**DATASET CONTENT**
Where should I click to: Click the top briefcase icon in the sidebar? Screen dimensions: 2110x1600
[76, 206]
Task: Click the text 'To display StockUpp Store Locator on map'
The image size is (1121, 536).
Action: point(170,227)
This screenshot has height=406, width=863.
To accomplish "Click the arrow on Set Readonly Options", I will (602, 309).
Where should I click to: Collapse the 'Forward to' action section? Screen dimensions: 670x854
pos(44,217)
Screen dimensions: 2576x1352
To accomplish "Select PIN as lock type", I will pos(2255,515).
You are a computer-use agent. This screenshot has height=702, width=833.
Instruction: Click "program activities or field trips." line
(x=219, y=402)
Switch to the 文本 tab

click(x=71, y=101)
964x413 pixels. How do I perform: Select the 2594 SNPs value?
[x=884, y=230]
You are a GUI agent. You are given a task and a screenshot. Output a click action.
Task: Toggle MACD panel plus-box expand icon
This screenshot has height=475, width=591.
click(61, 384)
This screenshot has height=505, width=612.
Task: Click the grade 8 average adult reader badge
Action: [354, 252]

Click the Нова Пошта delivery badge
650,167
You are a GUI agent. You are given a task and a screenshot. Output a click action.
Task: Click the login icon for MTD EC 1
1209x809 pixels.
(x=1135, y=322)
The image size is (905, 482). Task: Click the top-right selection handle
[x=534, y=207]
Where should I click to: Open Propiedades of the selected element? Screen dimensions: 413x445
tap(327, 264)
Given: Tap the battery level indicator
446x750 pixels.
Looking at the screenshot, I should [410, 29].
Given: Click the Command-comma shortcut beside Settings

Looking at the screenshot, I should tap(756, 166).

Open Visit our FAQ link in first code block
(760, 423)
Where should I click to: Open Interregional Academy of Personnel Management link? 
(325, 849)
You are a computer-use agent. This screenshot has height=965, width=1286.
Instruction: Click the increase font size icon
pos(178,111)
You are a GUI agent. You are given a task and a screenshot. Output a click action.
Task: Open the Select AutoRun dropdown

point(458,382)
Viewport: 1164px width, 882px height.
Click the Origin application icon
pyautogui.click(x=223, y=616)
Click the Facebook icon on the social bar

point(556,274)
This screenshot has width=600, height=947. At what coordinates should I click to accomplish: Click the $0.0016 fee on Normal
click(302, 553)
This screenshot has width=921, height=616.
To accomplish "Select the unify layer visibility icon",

**TASK GOAL**
Each line above needs to be repeated exactly, with nothing omitted.

**SOLUTION FOR THIS EXERCISE**
Where should I click to: Click the top briefcase icon in the sidebar? Screen dimensions: 2110x1600
[76, 206]
Task: Click the text 'To display StockUpp Store Locator on map'
The image size is (1121, 536).
Action: point(170,227)
This screenshot has height=406, width=863.
To accomplish "Click the arrow on Set Readonly Options", I will (602, 309).
Where should I click to: Collapse the 'Forward to' action section? Screen dimensions: 670x854
pos(44,217)
Screen dimensions: 2576x1352
To accomplish "Select PIN as lock type", I will pos(2255,515).
You are a computer-use agent. This screenshot has height=702, width=833.
Instruction: Click "program activities or field trips." line
(x=219, y=402)
Switch to the 文本 tab

click(x=71, y=101)
964x413 pixels. How do I perform: Select the 2594 SNPs value?
[x=884, y=230]
You are a GUI agent. You are given a task and a screenshot. Output a click action.
Task: Toggle MACD panel plus-box expand icon
This screenshot has height=475, width=591.
click(61, 384)
This screenshot has height=505, width=612.
Task: Click the grade 8 average adult reader badge
Action: [354, 252]

Click the Нова Пошта delivery badge
650,167
You are a GUI agent. You are given a task and a screenshot. Output a click action.
Task: Click the login icon for MTD EC 1
1209x809 pixels.
(x=1135, y=322)
The image size is (905, 482). Task: Click the top-right selection handle
[x=534, y=207]
Where should I click to: Open Propiedades of the selected element? Screen dimensions: 413x445
tap(327, 264)
Given: Tap the battery level indicator
446x750 pixels.
Looking at the screenshot, I should [410, 29].
Given: Click the Command-comma shortcut beside Settings

Looking at the screenshot, I should tap(756, 166).

Open Visit our FAQ link in first code block
(760, 423)
Where should I click to: Open Interregional Academy of Personnel Management link? 
(325, 849)
You are a computer-use agent. This screenshot has height=965, width=1286.
Instruction: Click the increase font size icon
pos(178,111)
You are a GUI agent. You are given a task and a screenshot. Output a click action.
Task: Open the Select AutoRun dropdown

point(458,382)
Viewport: 1164px width, 882px height.
Click the Origin application icon
pyautogui.click(x=223, y=616)
Click the Facebook icon on the social bar

point(556,274)
This screenshot has width=600, height=947. At what coordinates should I click to accomplish: Click the $0.0016 fee on Normal
click(302, 553)
This screenshot has width=921, height=616.
To accomplish "Select the unify layer visibility icon",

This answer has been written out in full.